» Objectives:
1 > Translate this sentence from the J.League history passage into Spanish: "The league also began to follow European game formats as time went on."
2 > Continue the J.League history passage below, starting after its final sentence.

» Excerpt:
Second, the infrastructure of the league was heavily changed in 1999. The league acquired nine clubs from the semi-professional JFL and one club from J.League to create a two division system. The topflight became the J.League Division 1 (J1) with 16 clubs while J.League Division 2 (J2) was launched with ten clubs in 1999. The second-tier Japan Football League , now became third-tier Japan Football League.

The criteria for becoming a J2 club was not as strict as those for the top division. This allowed smaller cities and towns to maintain a club successfully without investing as much as would be necessary for clubs in J1. In fact, clubs like Mito HollyHock only draw an average of 3,000 fans a game and receive minimal sponsorship, yet still field fairly competitive teams in J2.

Clubs in J2 took time to build their teams for J1 promotion as they also tried to gradually improve their youth systems, their home stadium, their financial status, and their relationship with their hometown. Clubs such as Oita Trinita, Albirex Niigata, and Kawasaki Frontale accomplished this successfully. All these clubs originally started as J2 in 1999 and were comparatively small, but they eventually earned J1 promotion in 2002, 2003, and 2004 respectively. Now they are all well-established in the topflight.

The league also began to follow European game formats as time went on. Originally, due to the cultural unease of neither side coming out as the winner of a game, extra time, golden goal rules, and penalty shoot-outs were employed for regular league matches. Penalty shoot-outs were abolished in the beginning of the 1999 season, and extra time was abolished in 2002 for J2 and 2003 for J1.

» Data entries:
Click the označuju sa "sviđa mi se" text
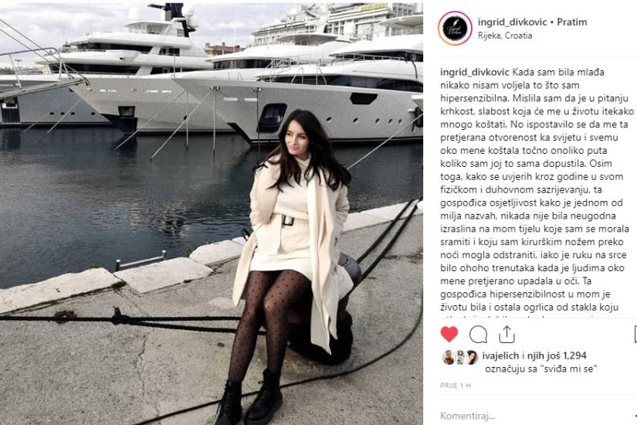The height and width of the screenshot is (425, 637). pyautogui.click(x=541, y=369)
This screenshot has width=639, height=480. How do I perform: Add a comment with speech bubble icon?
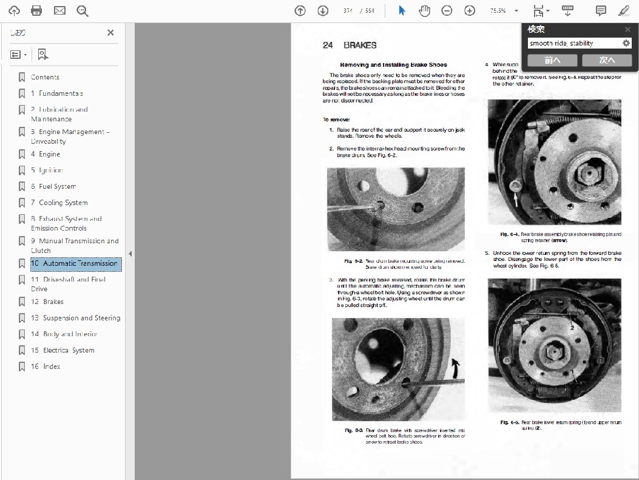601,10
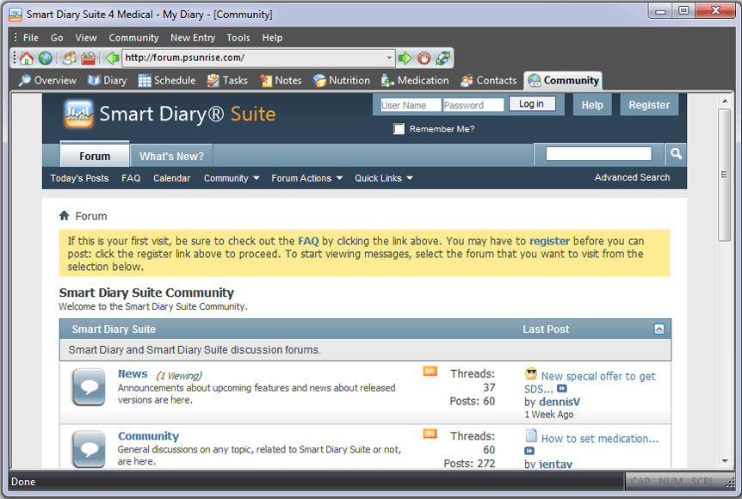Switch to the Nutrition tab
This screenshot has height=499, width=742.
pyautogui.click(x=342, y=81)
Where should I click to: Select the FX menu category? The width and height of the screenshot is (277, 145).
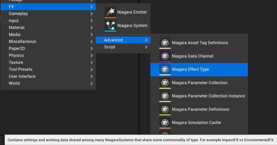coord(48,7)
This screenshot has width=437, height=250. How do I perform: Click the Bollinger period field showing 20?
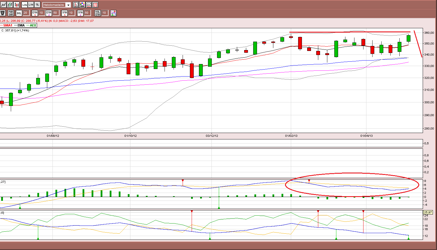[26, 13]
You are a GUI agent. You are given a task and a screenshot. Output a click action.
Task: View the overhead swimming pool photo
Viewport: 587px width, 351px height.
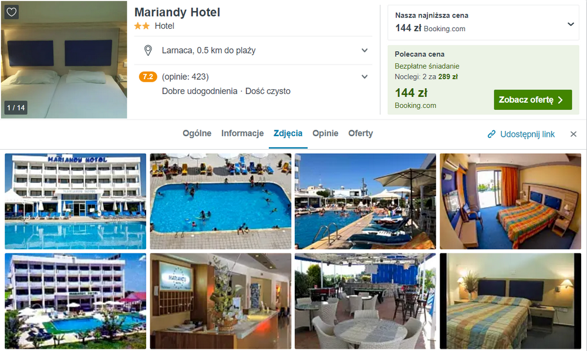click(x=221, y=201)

» Responses per task:
1 > La liga también comenzó a adoptar los formatos de juego europeos con el paso del tiempo.

2 >
Also, until 2004 (with the exception of 1996 season), the J1 season was divided into two. At the end of each full season, the champion from each half played a two-legged series to determine the overall season winner and runners-up. Jubilo Iwata in 2002, and Yokohama F. Marinos in 2003, won both "halves" of the respective seasons, thus eliminating the need for the playoff series. This was the part of the reason the league abolished the split-season system beginning in 2005.

AFC Champions League and expansion of J2 (2005-present)

Beginning in the 2005 season, J. League Division 1 consisted 18 clubs (from 16 in 2004) and the season format became similar to the European club football. The number of relegated clubs also increased from 2 to 2.5, with the third-from-bottom club going into promotion/relegation playoffs with the third-placed J2 club. Since then, other than minor adjustments, the top flight has stayed consistent.

Japanese football clubs have been participating in the AFC Champions League since the 1980s, but for the most part, the Japanese clubs took the Asian competition as an extra burden that took their attention away from the domestic competition. A good example is the 2005 season, where ACL participants Yokohama and Iwata went through 13 consecutive Asian and domestic matches in a span of 44 days, averaging 1 game per 3.66 days. The league declined to ease the fixture pressure from the clubs, whereas Chinese and Korean league moved their domestic games to help their clubs in continental competition. The issue of fixture congestion was finally addressed by the 2006 season.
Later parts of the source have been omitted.